* Problem description: Transcribe the entries below exactly, starting with the line that has "Image resolution: width=639" and stopping after the line that has "Viewport: 1328px width, 809px height."; no pictures belong in the copy.

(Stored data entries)
◇ ◇ ◇ ◇
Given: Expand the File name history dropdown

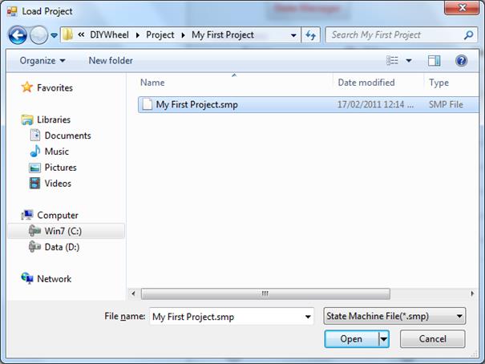Looking at the screenshot, I should (x=309, y=317).
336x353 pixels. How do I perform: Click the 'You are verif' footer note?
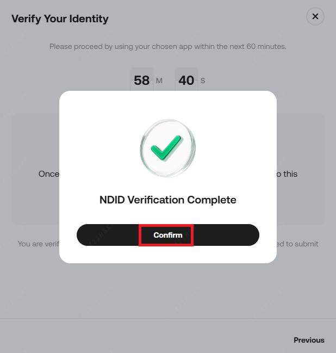[x=38, y=244]
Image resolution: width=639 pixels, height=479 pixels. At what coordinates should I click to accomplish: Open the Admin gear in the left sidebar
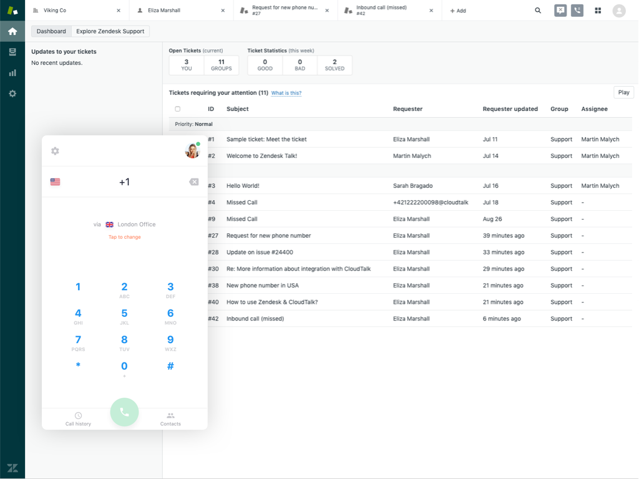pyautogui.click(x=12, y=94)
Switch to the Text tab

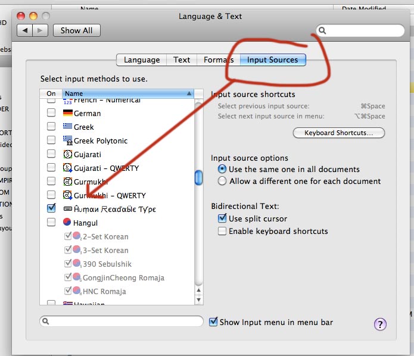point(182,60)
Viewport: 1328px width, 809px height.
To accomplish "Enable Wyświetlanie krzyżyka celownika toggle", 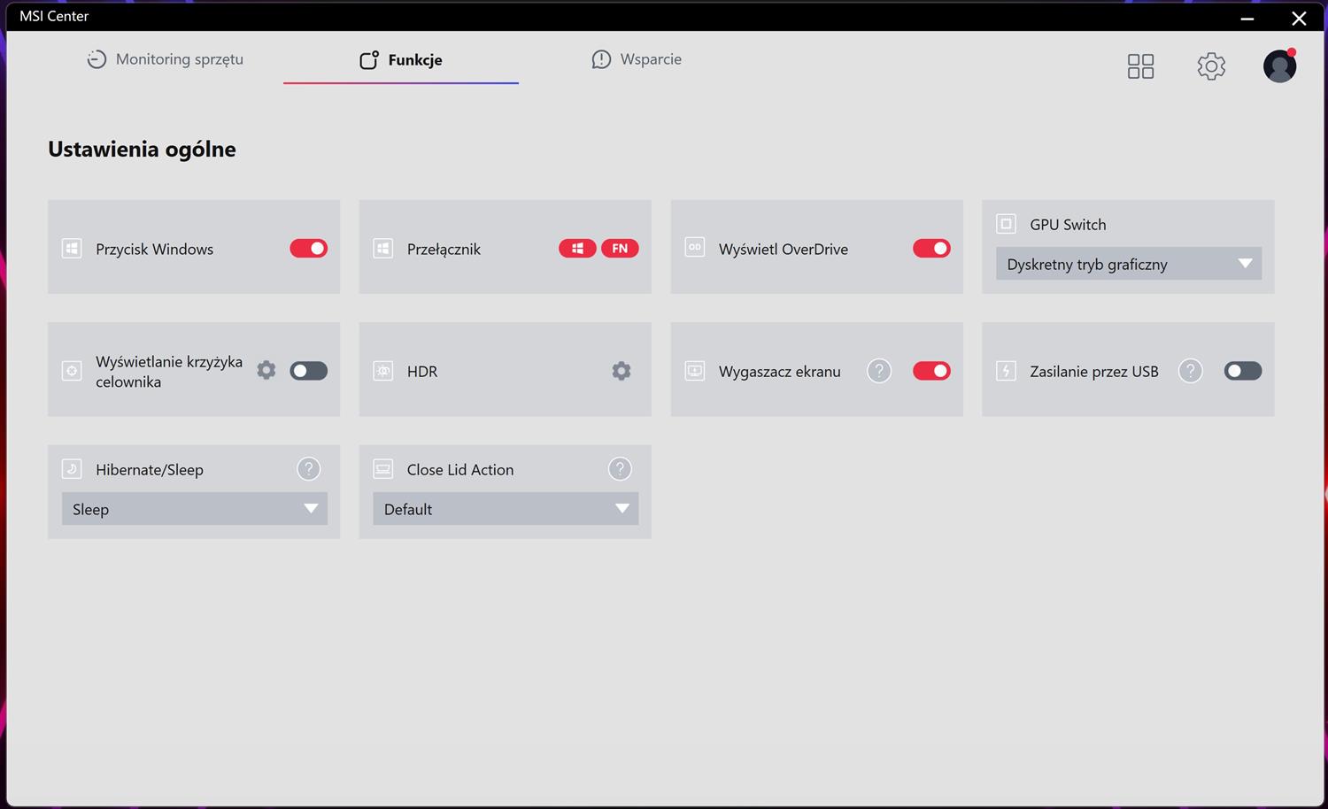I will coord(308,371).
◇ ◇ ◇ ◇
* Your response:
Image resolution: width=639 pixels, height=479 pixels. At what coordinates should I click to accomplish: Open the Admin gear in the left sidebar
pyautogui.click(x=12, y=94)
Switch to the Text tab

point(182,60)
Viewport: 1328px width, 809px height.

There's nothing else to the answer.